Nobody, least of all Judy, wanted the cancer to happen. But true to her, she made the very best of a horrible situation. While in the hospital, she’d dispatched people on shopping errands, and on arriving home she oversaw days of wrapping. She wanted a final Christmas, and she got it. Her presence was felt around the tree as a Christmas spirit when the entire family gathered again at Judy’s house to open the gifts she’d collected.
Among the gifts were things from Frenchys that Grammie stockpiled over the years, plus some of what Judy called “real presents”—paying full retail was often a determining factor. There were even a few of those amazing gifts that (almost) nobody saw coming. Despite the long cancer year and its devastating autumn, despite chemo ravages and palliative care and omicron, Judy managed to evoke pure surprise and delight just like she used to, granting impossible wishes one last time.
Or maybe, just maybe, nothing is impossible to accomplish in Judy’s name. Mere days after her death, despite Christmas business shutdowns and pandemic restrictions, Judy’s family attended a small, COVID-compliant service at the Cathedral, where church dean Rev. Paul Smith spoke warmly of Judy’s generosity (he’s a fan of the Boston Red Sox baseball team, so Judy naturally brought him a steady drip of Sox merchandise from Frenchys). Her ashes were placed in a columbarium at the Cathedral’s St. Alban’s Chapel, beside her husband Hume’s ashes, on December 28, 2021, the 36th anniversary of their wedding. It was a beautiful end to a cruel year.
Juders was predeceased by her parents and her husband Hume Wells. She is survived by the families of her son (Kyle Shaw, his wife Christine Oreskovich and their daughter Sasha Oreskovich), daughter (Lesley (Shaw) Wingfield, her husband Jackson Wingfield and their sons Stoney, Shaw, T.H. and Tru), sister (Karen Woolhouse and her daughter Katherine) and Hume’s children (Nancy Wells and Michael Wells), as well as countless friends.
Judy was a joiner, a doer, an athlete, a catalyst, a source of energy, a magnetic presence, a true friend, a proud grandmother. Among her many affiliations, she served on the Halifax Regional Library Board, was the first investor in The Coast newspaper, hurried hard as skip of her team at the Halifax Curling Club, studied art and travelled with a group at the Art Gallery of Nova Scotia, moved money with the Citadel Investment Club, was past president of the Senior Ladies International Curling Club—SLICC—and a part-time resident of Lookout Mountain, Georgia, where she belonged to a ladies’ Bible study and attended Church of the Good Shepherd.
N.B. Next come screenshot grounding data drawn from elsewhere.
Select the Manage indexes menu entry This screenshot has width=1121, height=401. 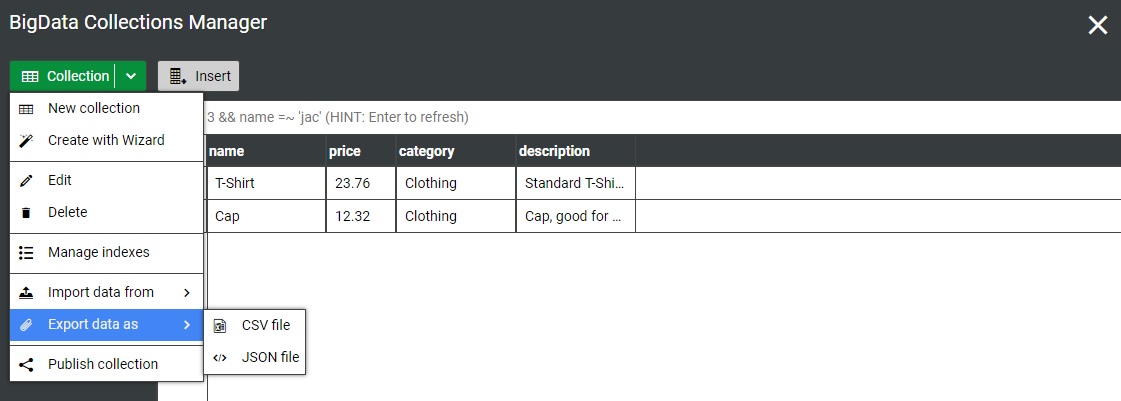pos(98,252)
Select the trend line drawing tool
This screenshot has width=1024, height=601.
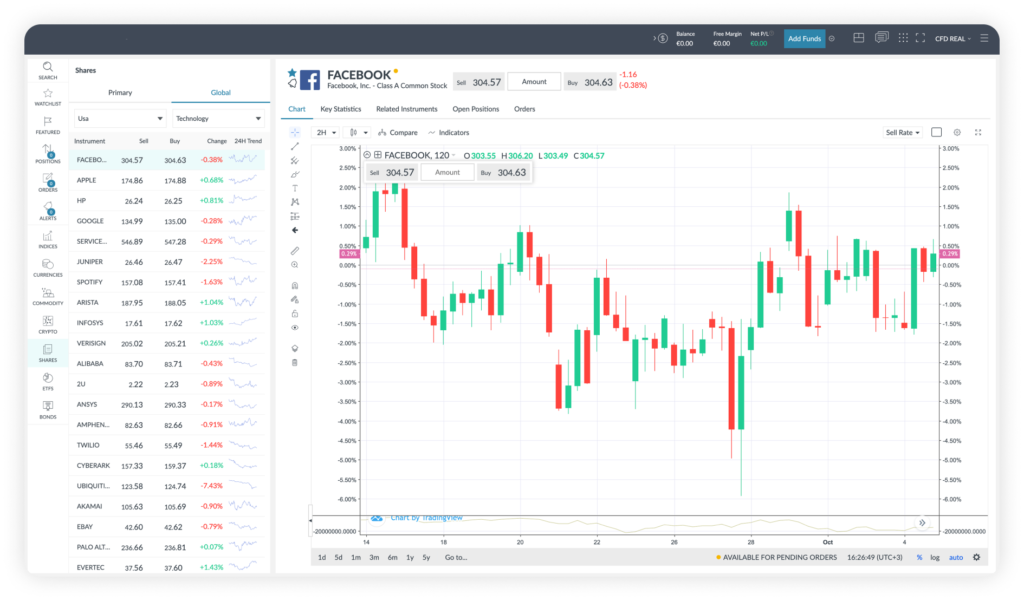295,146
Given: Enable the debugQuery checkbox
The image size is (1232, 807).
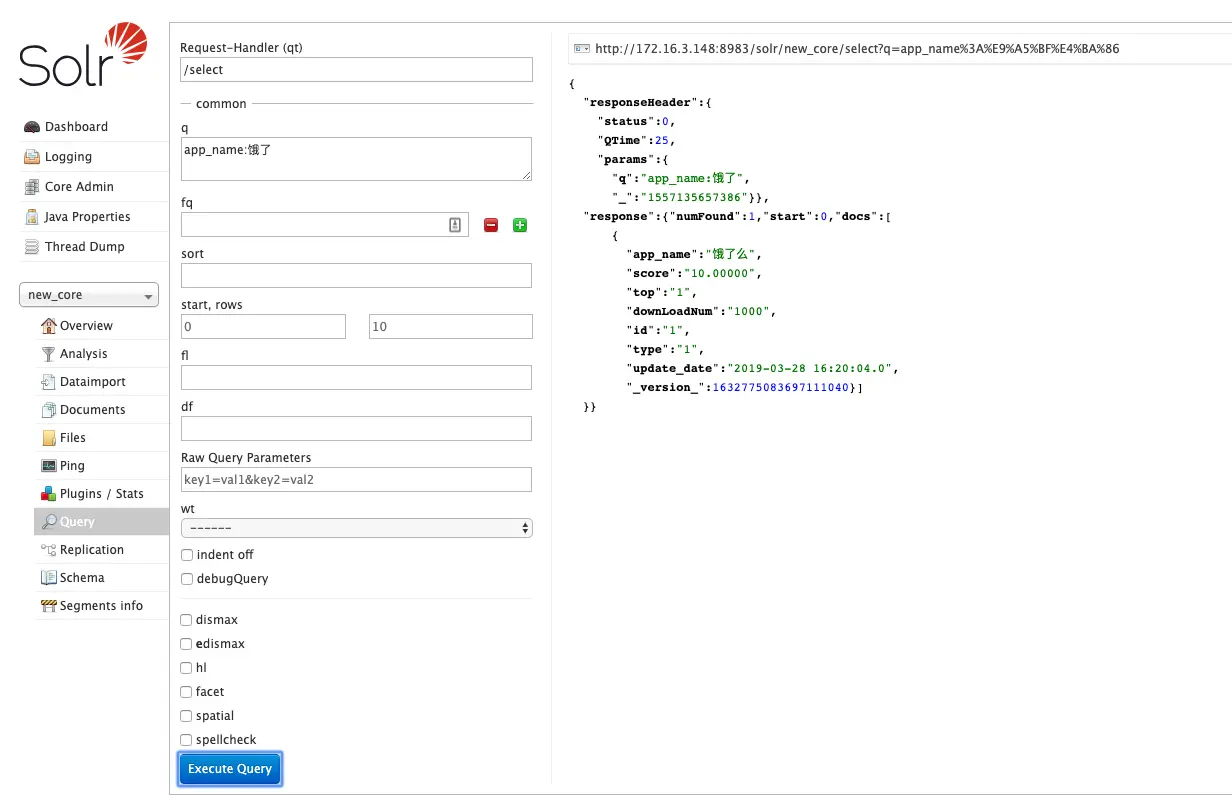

She bowled, knit and even did the reading for book clubs. She understood the value of showing up and never missed an event, no matter how small, that was an opportunity to support someone in her life, from theatre shows to author readings to art openings. She was a fan, cheering on her grandchildren at myriad McCallie and Citadel High School sporting events. She helped out and volunteered and lent a hand, and she never wanted to be a burden on anyone else.
Omicron willing, Judy’s family is tentatively planning a church service and celebration of life in Chester this summer. If you wish to make a donation in her name, the Chester Food Bank, the Chester Art Centre and the Wells-Woolhouse Scholarship Fund at Dalhousie University were close to her heart.
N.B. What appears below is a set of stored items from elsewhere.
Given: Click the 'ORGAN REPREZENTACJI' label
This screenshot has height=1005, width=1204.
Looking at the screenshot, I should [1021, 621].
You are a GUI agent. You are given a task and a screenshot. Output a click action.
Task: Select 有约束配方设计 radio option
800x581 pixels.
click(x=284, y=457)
But to really honour Judes, consider passing along a little kindness in your life. If you received one of Judy’s t-shirt finds, or a used “book on tape,” or super-soft baby clothes, a gumdrop cake, church bake sale squares on a white Styrofoam plate, a ball gown, a grocery store gift certificate, printed photos of yourself from an event, bottles and/or cans of maple syrup, golf balls that were “too nice” for her to use or some other little surprise that made Judy think of you, think of Judy as you pay it forward.
And if you ever find yourself stuck, spending valuable time trying to decide whether or not to buy something that ultimately doesn’t cost very much at Frenchys, stop dithering. Think what would Judy do, and just get it already.